I'm trying to use open-uri
to scrape the data from:
https://www.zomato.com/grande-lisboa/fu-hao-massamá
But, the website is automatically redirecting to:
https://www.zomato.com/pt/grande-lisboa/fu-hao-massamá
I don't want the spanish version. I want the english one. How do I tell ruby to stop doing that?
This is called content negotiation - the web server redirects based on your request. pt
(Portuguese) seems to be the default: (at least from my location)
$ curl -I https://www.zomato.com/grande-lisboa/fu-hao-massam%C3%A1
HTTP/1.1 301 Moved Permanently
Set-Cookie: zl=pt; ...
Location: https://www.zomato.com/pt/grande-lisboa/fu-hao-massam%C3%A1
You can request another language by sending an Accept-Language
header.
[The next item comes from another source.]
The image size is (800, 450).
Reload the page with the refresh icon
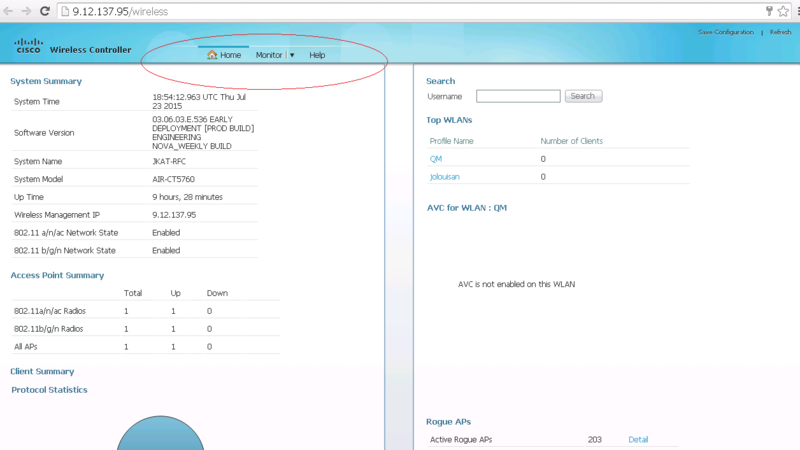44,11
Here's the answer for Accept-Language: es
(Spanish):
$ curl -I https://www.zomato.com/grande-lisboa/fu-hao-massam%C3%A1 -H "Accept-Language: es"
HTTP/1.1 301 Moved Permanently
Set-Cookie: zl=es_cl; ...
Location: https://www.zomato.com/es/grande-lisboa/fu-hao-massam%C3%A1
And here's the answer for Accept-Language: en
(English):
$ curl -I https://www.zomato.com/grande-lisboa/fu-hao-massam%C3%A1 -H "Accept-Language: en"
HTTP/1.1 200 OK
Set-Cookie: zl=en; ...
This seems to be the resource you've been looking for.
In Ruby you'd use:
require 'nokogiri'
require 'open-uri'
url = 'https://www.zomato.com/grande-lisboa/fu-hao-massam%C3%A1'
headers = {'Accept-Language' => 'en'}
doc = Nokogiri::HTML(open(url, headers))
doc.at('html')[:lang]
#=> "en"